President's Page

Fast Tracking:
Are Patients Slipping Through the Cracks?

Maureen Iacono, BSN, RN, CPAN
ASPAN President, 1998-99

 

Maureen Iacono, BSN, RN, CPAN
ASPAN President, 1998-99
I take pride in the working relationship the perianesthesia nurses in my hospital and surgery center have with the anesthesia Care Team. We treat each other as professionals with respect and high regard for the special practice and skills, expertise and unique contributions we all make to patient-centered care. We believe that the practice of anesthesia and perianesthesia specialty nursing is high level, high tech and high touch. The bodies of knowledge are distinct and refined. Many of you also work with professionals who are devoted to the development, promotion and maintenance of standards of care.

We can be lighthearted about cartoons we have seen about minimarket medicine, drive through surgery or revolving door practice. It is not amusing, and is indeed disgraceful, when we hear reports of patients who have been rushed through the system to speed up the surgical process and ensure quick turnover times with little regard for safe and appropriate practice. ASPAN has received various reports of postoperative patients who have received general anesthesia and have bypassed PACU with little or no plan in place to care for them at another level. I had the opportunity to express concern about this issue at the American Society of Anesthesiologists Annual Meeting this October in Orlando. Both the ASA and ASPAN hope that these are rare occurrences, but our fear is that we cannot know the scope of inappropriate practice unless we ask!

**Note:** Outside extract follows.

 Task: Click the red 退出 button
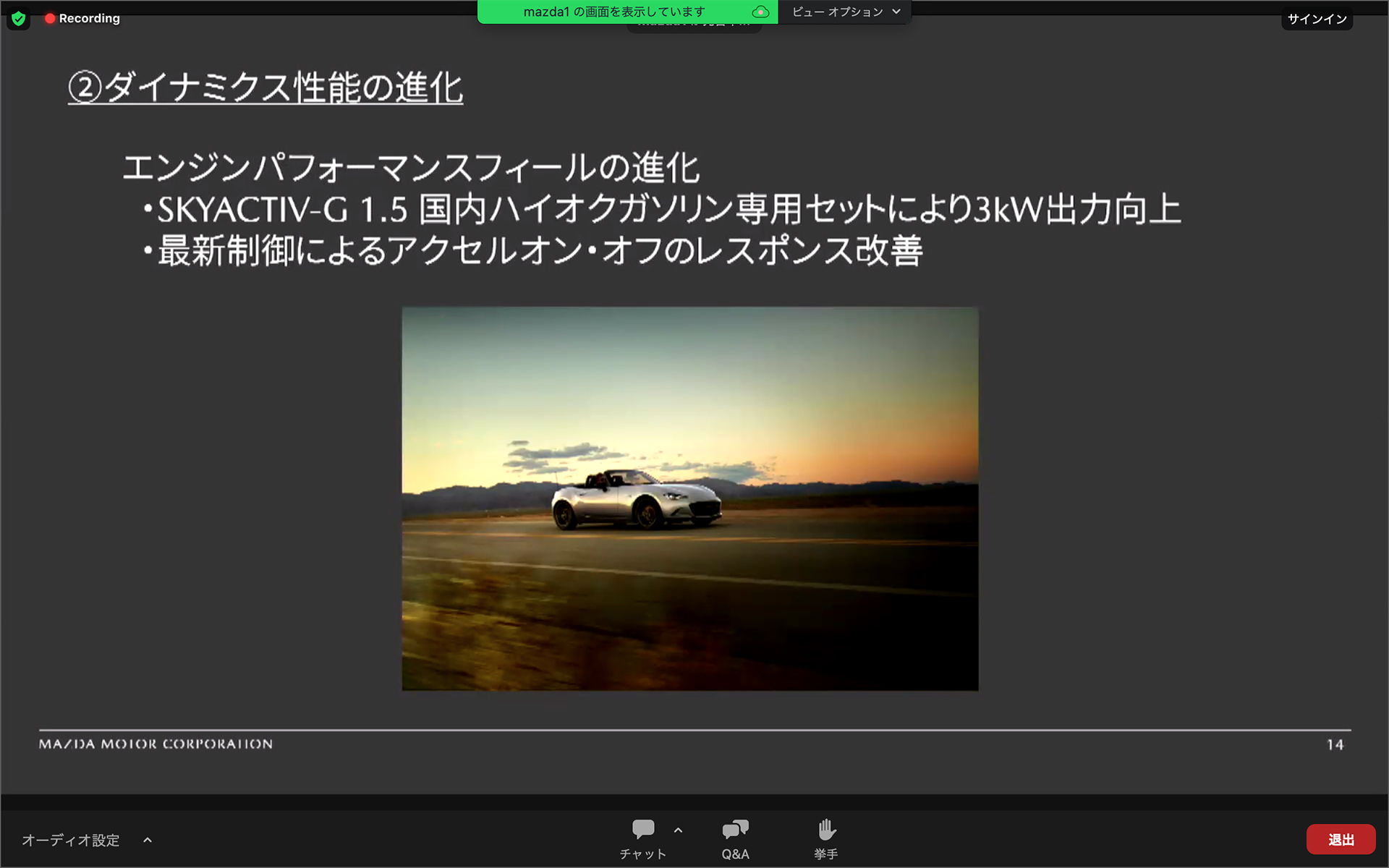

Fast-tracking is becoming the buzz word in many of our institutions. Its definition and implementation, however, vary greatly in practice. In some situations, no plan has been developed between Anesthesia, PACU, SDS and nursing units for fast tracking/bypass of PACU; no dialogue has even taken place. Discharge criteria, determined on a case by case basis at the discretion of the Anesthesia Care Provider, is the sole determinant of patient selection. What does ASPAN say about fast tracking? (See article in Breathline Volume 17, Number 7: January/February 1998, page 12.)1 When clear practice guidelines are developed within your facility, including patient selection, informed consent and uniform discharge criteria, fast tracking can change the ways we have traditionally practiced. (The change, if well planned, can indeed be healthy and advantageous.) However, when dramatic changes are initiated in a haphazard manner, disastrous outcomes are more likely. The focus on cost cutting and decreasing patients length of stay should be secondary; safety and appropriateness of care delivery are primary. Patient advocacy is everyone’s business. It needs to be everyone’s concern.

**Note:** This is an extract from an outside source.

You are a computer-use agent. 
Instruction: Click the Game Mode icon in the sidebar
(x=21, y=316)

I present each of you with a twofold challenge. First, we must identify the current level of practice. We ask you:

Are patients bypassing Phase I PACU? 
If so, do you have a protocol in place? 
Was that protocol mutually developed by all parties involved? 
Are you seeing unsafe situations with poor outcomes? 
Did they occur when you had protocols in place?
Do you have a program that works safely, with a good plan?

Your help is required in problem identification. Send anecdotal statements substantiated with facts to ASPAN. (Please send to Debra Goodwin, BSN MS RN CAPA, 2019 Wesley Court, Safety Harbor, Florida 34695; email debgoodwin@juno.com) ASPAN will collect and work with the data, and it will be published and shared with you and our concerned anesthesia colleagues. We want to know about the situations in your workplace and your community, that you think defy safe and appropriate practice for perianesthesia patients. We are particularly interested in outcome data related to inappropriate patient bypass of perianesthesia nursing units. The following example may help you to identify scenarios you can share.

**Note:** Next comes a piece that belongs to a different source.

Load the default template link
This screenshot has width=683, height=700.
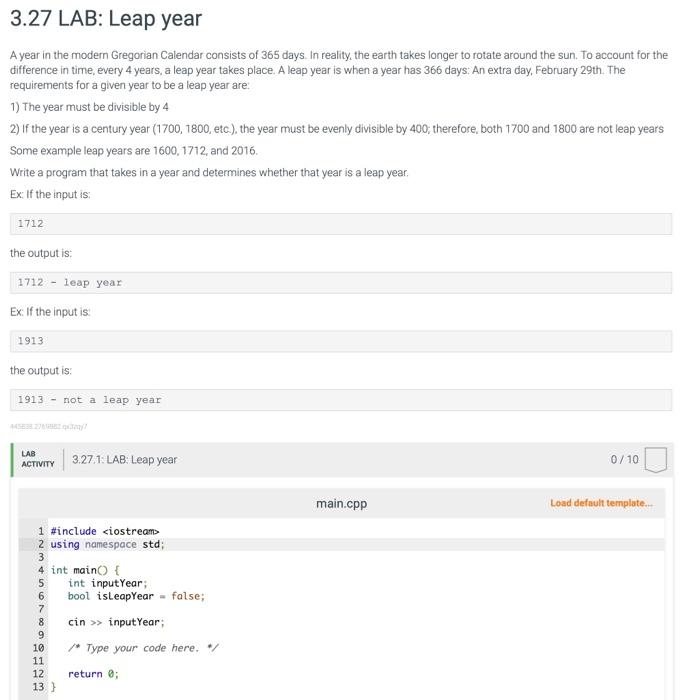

Following general anesthesia for a total abdominal hysterectomy, a patient was transported from the OR by an orderly. The anesthesia care provider had indicated that this patient was to bypass PACU. The patient was on a stretcher in the hallway, crying, when found by a PACU nurse. The patient indicated that she was in pain. The nurse brought her into PACU, but had to argue with the anesthesiologist to admit her and obtain orders for pain medication.

Second, and of greater importance than reporting these clinical practice scenarios to ASPAN, is to voice your concerns when inappropriate and/or unsafe patient care occurs. Discuss your concerns with your manager and supervisor; establish dialogue with the Anesthesia Department. Ask that these issues be placed on the agenda of the Surgical Services, Anesthesia QA, Risk Management and Clinical Practice Committees. Accept nothing less than the standard of care for the patients entrusted to the experts in your facility.

The commitment we have made to society to practice nursing with integrity, accountability and constant vigilance compels us to ensure ethical practice in our daily work. We owe it to ourselves and our patients.

References
1. Mamaril, Hooper, Fast Tracking Versus Bypassing Phase I. Breathline 17 (7): 12. American Society of PeriAnesthesia Nurses 1998.